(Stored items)

* * * * * * *

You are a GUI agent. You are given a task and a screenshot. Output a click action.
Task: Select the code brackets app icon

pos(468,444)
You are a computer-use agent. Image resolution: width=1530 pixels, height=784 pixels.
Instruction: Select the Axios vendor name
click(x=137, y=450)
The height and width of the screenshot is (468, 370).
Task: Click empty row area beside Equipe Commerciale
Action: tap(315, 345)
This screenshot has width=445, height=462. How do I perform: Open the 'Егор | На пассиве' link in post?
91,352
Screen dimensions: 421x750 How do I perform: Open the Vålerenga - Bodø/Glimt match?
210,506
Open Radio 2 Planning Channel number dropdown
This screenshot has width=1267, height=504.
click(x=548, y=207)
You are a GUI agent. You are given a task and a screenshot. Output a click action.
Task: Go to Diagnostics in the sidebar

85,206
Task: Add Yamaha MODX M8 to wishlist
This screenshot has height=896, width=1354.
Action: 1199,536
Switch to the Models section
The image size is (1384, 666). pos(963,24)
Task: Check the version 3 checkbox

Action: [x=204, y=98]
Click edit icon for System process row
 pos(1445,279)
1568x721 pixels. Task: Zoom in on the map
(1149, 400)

* * * * * * *

• **Exercise objective**: Repeat every entry exactly as written above.

• **Reply**:
You are a GUI agent. You are given a task and a screenshot. Output a click action.
Task: Select the code brackets app icon

pos(468,444)
You are a computer-use agent. Image resolution: width=1530 pixels, height=784 pixels.
Instruction: Select the Axios vendor name
click(x=137, y=450)
The height and width of the screenshot is (468, 370).
Task: Click empty row area beside Equipe Commerciale
Action: tap(315, 345)
This screenshot has width=445, height=462. How do I perform: Open the 'Егор | На пассиве' link in post?
91,352
Screen dimensions: 421x750 How do I perform: Open the Vålerenga - Bodø/Glimt match?
210,506
Open Radio 2 Planning Channel number dropdown
This screenshot has width=1267, height=504.
click(x=548, y=207)
You are a GUI agent. You are given a task and a screenshot. Output a click action.
Task: Go to Diagnostics in the sidebar

85,206
Task: Add Yamaha MODX M8 to wishlist
This screenshot has height=896, width=1354.
Action: 1199,536
Switch to the Models section
The image size is (1384, 666). pos(963,24)
Task: Check the version 3 checkbox

Action: [x=204, y=98]
Click edit icon for System process row
 pos(1445,279)
1568x721 pixels. Task: Zoom in on the map
(1149, 400)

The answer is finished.